Security researchers also have recently found a way to use JavaScript to map a home or corporate network and attack connected servers or devices, such as routers or printers.

How could I encounter malicious JavaScript?
A malicious script can be embedded in a Web page and typically run without warning when the page is viewed in any ordinary browser.

Attackers could try to lure you to their own, rigged Web site. But an attack could also lurk on a trusted Web site by exploiting a common flaw known as cross-site scripting. Big-name Web companies including Google, Microsoft and eBay have had to plug such holes. Earlier this week AOL's Netscape.com fixed such a flaw that let apparent fans of Digg.com plant JavaScript on the Netscape Web site.

How could an attack work?
After creating a malicious JavaScript, an attacker can look for a vulnerable Web site to host the script. Security experts say Web sites are rife with cross-site scripting flaws. An attacker could use such a flaw to embed his malicious code in the vulnerable Web site. People who visit the site will be attacked. In the Netscape.com attack this week, for example, visitors were presented with JavaScript pop-up alerts advertising rival Digg.com and, in some cases, redirecting them to that social media site.

What can I do to protect my PC or network?
Will JavaScript run on my computer?
All modern Web browsers support JavaScript. You could disable JavaScript in your Web browser, which would prevent any JavaScript from running. However, that would also disable the functionality of many Web sites.

When run, JavaScript will bypass security measures such as a firewall because it runs through the user's browser, security experts said. "Your browser can be used to hack internal networks," said Jeremiah Grossman, chief technology officer at WhiteHat Security, a Web applications security company.

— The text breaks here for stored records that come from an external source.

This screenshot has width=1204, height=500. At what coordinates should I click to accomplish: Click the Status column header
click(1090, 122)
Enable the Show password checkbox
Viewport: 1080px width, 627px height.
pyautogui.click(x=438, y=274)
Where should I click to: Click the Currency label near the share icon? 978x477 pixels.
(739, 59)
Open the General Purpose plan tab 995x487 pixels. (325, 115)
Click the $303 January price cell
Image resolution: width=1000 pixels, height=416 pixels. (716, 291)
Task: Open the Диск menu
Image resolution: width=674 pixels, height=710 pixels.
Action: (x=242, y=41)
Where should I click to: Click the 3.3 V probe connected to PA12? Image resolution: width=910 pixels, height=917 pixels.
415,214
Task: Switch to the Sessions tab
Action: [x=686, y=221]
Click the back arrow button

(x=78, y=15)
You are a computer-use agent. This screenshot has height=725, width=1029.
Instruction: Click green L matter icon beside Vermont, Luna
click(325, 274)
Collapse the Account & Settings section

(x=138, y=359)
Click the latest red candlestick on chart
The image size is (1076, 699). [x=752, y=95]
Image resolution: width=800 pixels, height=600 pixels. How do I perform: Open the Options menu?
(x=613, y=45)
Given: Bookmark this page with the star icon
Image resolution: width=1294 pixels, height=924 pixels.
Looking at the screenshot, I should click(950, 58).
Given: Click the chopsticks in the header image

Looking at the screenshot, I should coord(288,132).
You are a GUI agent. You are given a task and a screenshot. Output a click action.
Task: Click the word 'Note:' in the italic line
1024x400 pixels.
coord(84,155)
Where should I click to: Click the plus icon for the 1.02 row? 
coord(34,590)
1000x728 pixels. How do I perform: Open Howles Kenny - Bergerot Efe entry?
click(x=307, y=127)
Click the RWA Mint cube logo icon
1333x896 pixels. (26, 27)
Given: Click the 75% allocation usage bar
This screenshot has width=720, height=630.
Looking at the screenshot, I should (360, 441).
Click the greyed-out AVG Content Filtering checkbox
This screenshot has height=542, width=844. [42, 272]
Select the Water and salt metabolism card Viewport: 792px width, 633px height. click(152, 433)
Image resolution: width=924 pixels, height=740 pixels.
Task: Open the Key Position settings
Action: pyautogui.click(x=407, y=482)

Some PC security software will detect malicious JavaScript, but typically only after an attack has surfaced, because they rely on attack signatures (the "fingerprint" of the threat) to block the attack. Effective security measures can only be taken on the Web server side, security experts say.

What should Web site operators do?
They should peruse their Web site for cross-site scripting flaws and fix those. Also, any user-submitted JavaScript needs to be validated. "The users really are at the mercy of the Web sites they visit," Grossman said.

The rise in Web site flaws has some security experts concerned that Web developers aren't paying enough attention to security. The buzz around Web 2.0 has people rushing to create new Web sites--with high hopes of making big bucks--but the development momentum is all about features, and protections are being neglected, they say.

Why am I reading about this now and not a decade ago?
True, JavaScript has been around for about 10 years. However, the language has become increasingly popular in recent years thanks to AJAX. Also, while malicious JavaScript has been possible for a long time, security researchers have not focused much on it, instead favoring a hunt for bugs in Web browsers that allow for a quicker and simpler PC hijack, according to security experts.